Cristo y los Profetas fueron enviados a una situación histórica inmediata, todos los Profetas iban enviados a la Casa de Israel, a la Casa de Judá; pero a partir de Jesús, los apóstoles tienen el ancho mundo, ‘ustedes son la sal de la tierra, toda la tierra; ustedes son la luz del mundo, todo el mundo; Yo voy a tener personas que los escuchen en mi nombre; Yo voy a tener discípulos que se detengan y que los escuchen y que hagan oración por ustedes y que les impongan las manos, no les van a tener asco, los van a tocar, los van a acariciar en nombre de Dios′; y mientras un discípulo todo esto lo haga en nombre de Dios, llega a la salud, llega la paz, llega la acción de Dios.

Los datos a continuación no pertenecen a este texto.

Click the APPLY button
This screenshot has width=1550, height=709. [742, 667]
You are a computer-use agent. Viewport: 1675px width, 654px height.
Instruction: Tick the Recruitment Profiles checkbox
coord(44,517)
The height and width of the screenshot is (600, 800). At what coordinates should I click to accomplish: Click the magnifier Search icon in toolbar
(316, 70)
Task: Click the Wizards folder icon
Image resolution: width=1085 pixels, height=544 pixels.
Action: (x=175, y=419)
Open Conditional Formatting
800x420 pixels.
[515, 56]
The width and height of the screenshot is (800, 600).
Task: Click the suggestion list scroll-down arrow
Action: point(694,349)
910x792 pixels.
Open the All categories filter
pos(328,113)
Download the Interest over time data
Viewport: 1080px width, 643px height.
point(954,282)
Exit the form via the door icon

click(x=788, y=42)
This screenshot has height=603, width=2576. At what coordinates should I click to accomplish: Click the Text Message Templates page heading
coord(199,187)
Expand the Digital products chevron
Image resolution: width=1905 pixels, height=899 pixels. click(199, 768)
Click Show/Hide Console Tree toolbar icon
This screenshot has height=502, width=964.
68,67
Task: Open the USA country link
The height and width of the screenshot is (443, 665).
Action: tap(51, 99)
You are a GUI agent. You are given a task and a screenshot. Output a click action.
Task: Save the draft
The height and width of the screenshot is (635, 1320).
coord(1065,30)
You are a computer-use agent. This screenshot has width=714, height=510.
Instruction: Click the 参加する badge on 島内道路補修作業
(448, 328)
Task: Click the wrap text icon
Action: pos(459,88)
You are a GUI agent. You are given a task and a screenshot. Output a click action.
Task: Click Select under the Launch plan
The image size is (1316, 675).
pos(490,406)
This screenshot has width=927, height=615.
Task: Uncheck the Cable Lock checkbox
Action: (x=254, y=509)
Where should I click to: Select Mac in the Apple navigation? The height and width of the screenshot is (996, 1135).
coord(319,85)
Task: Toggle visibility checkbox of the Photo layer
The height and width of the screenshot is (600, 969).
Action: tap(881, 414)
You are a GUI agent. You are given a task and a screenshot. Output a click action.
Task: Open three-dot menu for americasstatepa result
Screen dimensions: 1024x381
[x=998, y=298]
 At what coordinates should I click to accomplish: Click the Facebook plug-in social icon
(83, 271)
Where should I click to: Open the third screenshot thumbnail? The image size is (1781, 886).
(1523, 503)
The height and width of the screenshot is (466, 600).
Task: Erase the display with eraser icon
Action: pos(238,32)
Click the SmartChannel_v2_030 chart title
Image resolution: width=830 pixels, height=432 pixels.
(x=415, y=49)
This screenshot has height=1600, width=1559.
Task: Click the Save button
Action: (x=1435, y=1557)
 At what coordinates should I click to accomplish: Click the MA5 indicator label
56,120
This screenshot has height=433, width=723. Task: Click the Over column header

Queridos hermanos, recojamos este mensaje tan bello del Evangelio, y también de la Palabra Divina; vean como ya el Profeta había verdaderamente avisorado todo esto, a nosotros en nombre de Dios nos dice: cuiden los derechos de los demás, sean justos, sean honestos, no abusen; y también a esto se añade: que ustedes contagien, y que traigan con alegría a mi casa de oración a todos los pueblos, y allí ‒como hoy nuestro Salmo 66 lo dice tan bellamente‒ “Que te alaben Señor todos los pueblos”. Del Santo Evangelio también todavía brota la queja, el dolor, la súplica lacerante del mundo, de los seres humanos; y vean, cuando nosotros cumplamos la misión, cuando nosotros vayamos a llevar a Cristo: “Que te alaben Señor todos los pueblos”.

Bueno ya que está aquí nuestro Decanato Texcoco, y enseguida estaremos con nuestras catequistas, como quisiéramos junto con ellos tomar conciencia y crear el espacio de la alabanza, de la oración, de la enseñanza, de la medicina, de la acción medicinal de Cristo: “Que te alaben Señor todos los pueblos”, que ya no te griten, que ya no estén desgarrados del alma; que te alaben, que te celebren, que te canten, que te aplaudan ‘pueblos todos ¡apláudanle al Padre Dios! porque Él es el Dios, Él único, Él grande por sobre todos los Dioses′. Transformar la historia humana en una sonrisa, en una acción de gracias, en una gratitud llena de paz; por eso los cristianos nunca seamos personas agresivas, duras, inconscientes; nosotros los cristianos tenemos que transformar, escuchar ese dolor, en satisfacción, en alegría, en esperanza, en acción de gracias. Amén.